It’s called Project Imua, and, like its name, it is definitely moving forward.
In fact, just before midnight on Saturday, a number of University of Hawaii community college students from across the state will be looking towards the heavens.
As NASA launches a rocket into space with a number of experiments on board, some of which are designed by students in our community college system.
The students who are taking part are from four campuses (Honolulu, Kapi’olani, Kaua’i and Windward).
Project Imua Mentor Will Smith (Honolulu CC) and students Nick Herrmann (Kauai CC) and Cale Mechler (Windward CC) are at NASA preparing for the launch.
Launch of Project Imua’s third student designed and built scientific payload from a NASA facility.Project Imua’s primary mission is to engage undergraduate students in project based STEM research with real-world development of small payloads for space flight.
It’s going to be taking part at NASA Wallops Flight Facility in Virginia, and the launch window opens at 11:30 tonight Hawaii time.
Project Imua’s first payload was launched on a NASA sounding rocket from Wallops Flight Facility in the summer of 2015.
Its second payload named PrIME (Project Imua Multiple Experiment), consisted of a neutron-gamma ray detector and an innovatively powered rocket that was deployed at a height of 96 miles. Nicknamed ScubeR (for Super Simple Sublimation Rocket) for its motor’s simplicity in the use of a mothball-like naphthalene propellant that transformed from solid to vapor. Although the sounding rocket’s sub-orbital flight on August 17, 2016 was successful, NASA search planes were unable to find and recover the payload containing the UH experiments.

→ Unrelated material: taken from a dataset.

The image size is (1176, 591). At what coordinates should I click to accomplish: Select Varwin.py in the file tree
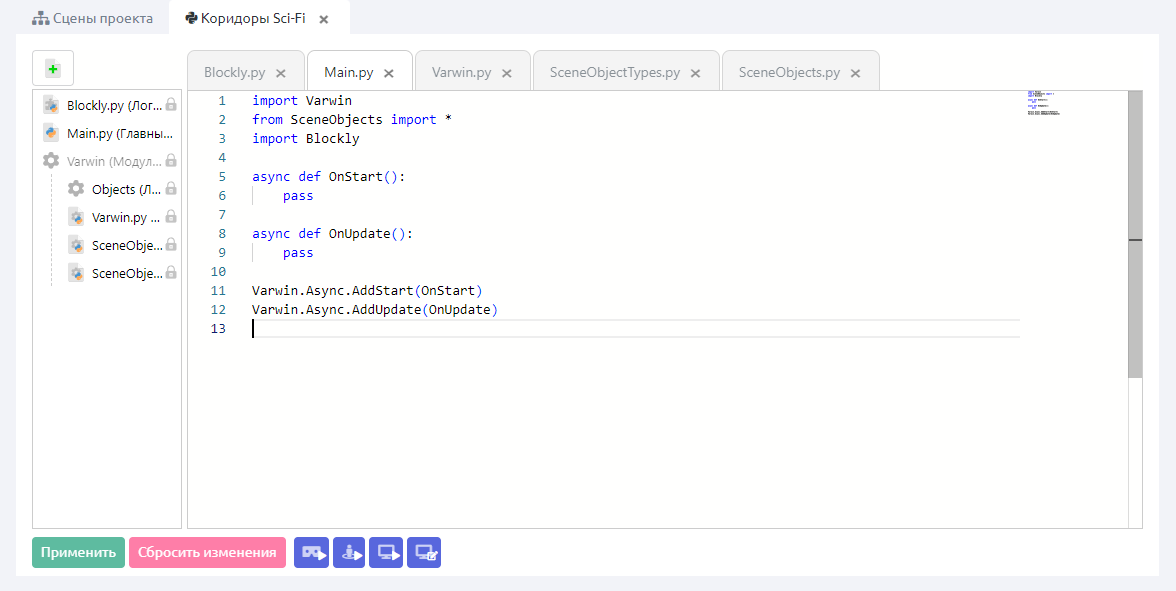(119, 217)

The payload was declared lost at sea in the Atlantic.
Project Imua’s third payload is called PrIMEAT (pronounced primate) for Project Imua Multiple Experiment Attempt Two. This payload consists of many of the subsystems from the lost 2016 flight. On board are improved versions of ScubeR, which includes a heating coil for added thrust, an infrared laser rangefinder, a lookback camera for photographing the payload from space, video and still cameras for monitoring ScubeR and several motion tracking devices.
So best wishes for the young scientists involved in this latest mission, Again the launch window opens just before midnight. So it’s going to be a long night for a number of our community college students as well as their mentors.